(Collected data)
• • •

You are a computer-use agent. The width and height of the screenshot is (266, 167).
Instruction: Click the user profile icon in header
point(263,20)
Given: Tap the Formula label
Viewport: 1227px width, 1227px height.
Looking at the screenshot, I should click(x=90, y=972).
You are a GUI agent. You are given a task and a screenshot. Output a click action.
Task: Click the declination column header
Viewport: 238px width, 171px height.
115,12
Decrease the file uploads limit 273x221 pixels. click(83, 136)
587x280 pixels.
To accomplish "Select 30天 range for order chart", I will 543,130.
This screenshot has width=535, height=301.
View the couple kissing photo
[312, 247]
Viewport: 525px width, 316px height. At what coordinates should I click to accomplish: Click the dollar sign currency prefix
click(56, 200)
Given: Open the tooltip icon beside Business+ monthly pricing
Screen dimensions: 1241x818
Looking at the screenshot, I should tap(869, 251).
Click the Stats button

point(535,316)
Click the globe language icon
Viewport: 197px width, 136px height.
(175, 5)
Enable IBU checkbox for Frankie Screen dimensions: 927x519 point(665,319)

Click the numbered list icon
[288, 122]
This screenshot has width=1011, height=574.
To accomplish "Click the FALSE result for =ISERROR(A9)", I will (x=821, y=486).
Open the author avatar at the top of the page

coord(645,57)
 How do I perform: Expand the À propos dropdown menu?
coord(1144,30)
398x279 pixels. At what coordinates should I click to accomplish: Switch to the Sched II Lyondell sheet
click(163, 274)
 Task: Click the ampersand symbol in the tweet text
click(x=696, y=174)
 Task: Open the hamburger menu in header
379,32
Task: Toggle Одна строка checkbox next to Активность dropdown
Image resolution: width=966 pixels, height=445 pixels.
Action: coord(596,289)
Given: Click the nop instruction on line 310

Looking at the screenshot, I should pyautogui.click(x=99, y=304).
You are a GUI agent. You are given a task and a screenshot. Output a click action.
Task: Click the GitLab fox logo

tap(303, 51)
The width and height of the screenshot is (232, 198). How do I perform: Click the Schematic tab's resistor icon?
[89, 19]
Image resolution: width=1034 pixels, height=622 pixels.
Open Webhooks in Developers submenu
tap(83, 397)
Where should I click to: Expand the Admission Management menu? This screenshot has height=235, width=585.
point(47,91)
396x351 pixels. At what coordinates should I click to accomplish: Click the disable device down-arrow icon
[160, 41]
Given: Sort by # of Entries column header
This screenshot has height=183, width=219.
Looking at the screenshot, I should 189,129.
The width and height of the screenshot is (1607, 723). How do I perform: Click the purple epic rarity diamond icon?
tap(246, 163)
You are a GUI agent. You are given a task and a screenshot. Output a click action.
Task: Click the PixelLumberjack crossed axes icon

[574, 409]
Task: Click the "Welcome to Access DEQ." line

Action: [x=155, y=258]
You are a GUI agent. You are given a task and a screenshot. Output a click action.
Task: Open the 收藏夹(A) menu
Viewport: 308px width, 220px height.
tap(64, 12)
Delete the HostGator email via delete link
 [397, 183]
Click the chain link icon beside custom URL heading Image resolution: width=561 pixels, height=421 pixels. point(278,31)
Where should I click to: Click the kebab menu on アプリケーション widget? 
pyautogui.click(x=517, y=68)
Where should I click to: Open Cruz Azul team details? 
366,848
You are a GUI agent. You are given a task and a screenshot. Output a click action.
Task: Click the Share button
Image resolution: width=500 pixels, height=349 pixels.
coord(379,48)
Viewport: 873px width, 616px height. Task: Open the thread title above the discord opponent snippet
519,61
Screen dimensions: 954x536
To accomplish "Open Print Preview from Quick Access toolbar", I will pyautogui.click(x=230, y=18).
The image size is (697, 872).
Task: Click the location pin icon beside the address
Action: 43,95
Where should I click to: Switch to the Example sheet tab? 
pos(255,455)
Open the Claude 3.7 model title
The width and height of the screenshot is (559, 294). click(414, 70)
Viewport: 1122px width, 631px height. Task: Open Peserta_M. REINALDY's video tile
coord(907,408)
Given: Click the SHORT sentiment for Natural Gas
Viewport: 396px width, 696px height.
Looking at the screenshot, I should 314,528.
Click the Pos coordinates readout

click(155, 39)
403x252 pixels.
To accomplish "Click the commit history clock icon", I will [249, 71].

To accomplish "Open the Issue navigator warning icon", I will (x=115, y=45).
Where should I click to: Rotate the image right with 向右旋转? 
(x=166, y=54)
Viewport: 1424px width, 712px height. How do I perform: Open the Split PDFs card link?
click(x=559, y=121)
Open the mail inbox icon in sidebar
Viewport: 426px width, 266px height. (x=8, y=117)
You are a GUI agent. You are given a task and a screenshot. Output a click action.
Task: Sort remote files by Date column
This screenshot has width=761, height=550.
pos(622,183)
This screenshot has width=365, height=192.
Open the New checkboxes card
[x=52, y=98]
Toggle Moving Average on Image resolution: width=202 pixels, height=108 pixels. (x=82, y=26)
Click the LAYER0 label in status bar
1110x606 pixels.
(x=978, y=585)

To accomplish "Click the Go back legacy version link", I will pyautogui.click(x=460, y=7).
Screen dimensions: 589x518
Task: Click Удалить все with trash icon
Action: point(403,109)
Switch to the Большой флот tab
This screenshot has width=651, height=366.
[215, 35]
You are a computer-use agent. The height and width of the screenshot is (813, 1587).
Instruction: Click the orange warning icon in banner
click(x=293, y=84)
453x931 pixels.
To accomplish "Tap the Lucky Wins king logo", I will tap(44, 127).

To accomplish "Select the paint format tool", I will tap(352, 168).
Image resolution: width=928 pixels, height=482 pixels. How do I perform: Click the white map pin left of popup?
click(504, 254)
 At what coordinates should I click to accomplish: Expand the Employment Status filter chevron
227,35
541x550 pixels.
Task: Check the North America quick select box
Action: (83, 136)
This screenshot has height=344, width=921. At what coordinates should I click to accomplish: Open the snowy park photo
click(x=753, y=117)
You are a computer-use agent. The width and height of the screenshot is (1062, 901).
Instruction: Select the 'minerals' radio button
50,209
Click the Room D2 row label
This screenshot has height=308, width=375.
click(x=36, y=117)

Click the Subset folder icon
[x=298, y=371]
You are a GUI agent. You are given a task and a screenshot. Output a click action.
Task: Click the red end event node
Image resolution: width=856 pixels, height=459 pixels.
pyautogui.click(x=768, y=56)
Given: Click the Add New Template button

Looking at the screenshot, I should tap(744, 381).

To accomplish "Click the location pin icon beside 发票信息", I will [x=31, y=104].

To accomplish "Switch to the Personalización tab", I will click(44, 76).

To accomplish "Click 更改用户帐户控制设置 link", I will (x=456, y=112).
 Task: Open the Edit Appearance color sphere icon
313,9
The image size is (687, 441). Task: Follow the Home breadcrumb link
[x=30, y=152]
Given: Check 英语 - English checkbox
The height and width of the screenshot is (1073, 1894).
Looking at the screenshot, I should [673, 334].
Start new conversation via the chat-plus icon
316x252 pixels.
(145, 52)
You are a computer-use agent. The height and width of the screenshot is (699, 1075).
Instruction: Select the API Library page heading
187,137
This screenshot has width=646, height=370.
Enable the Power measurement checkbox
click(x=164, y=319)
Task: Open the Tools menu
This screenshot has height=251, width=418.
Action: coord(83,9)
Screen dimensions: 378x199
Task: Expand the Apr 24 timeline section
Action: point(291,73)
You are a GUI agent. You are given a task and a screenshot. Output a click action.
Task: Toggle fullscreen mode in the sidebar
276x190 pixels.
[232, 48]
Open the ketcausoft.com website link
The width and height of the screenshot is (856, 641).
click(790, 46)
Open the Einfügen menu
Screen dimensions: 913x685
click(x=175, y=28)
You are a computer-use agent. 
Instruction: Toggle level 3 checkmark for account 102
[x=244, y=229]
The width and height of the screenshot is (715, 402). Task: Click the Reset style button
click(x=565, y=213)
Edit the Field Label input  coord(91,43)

• • •

WORK REQUIRED:
Copy out every line of the entries where the string "Sort" shows up.

OUTPUT BELOW:
Given: Sort by # of Entries column header
Task: Sort remote files by Date column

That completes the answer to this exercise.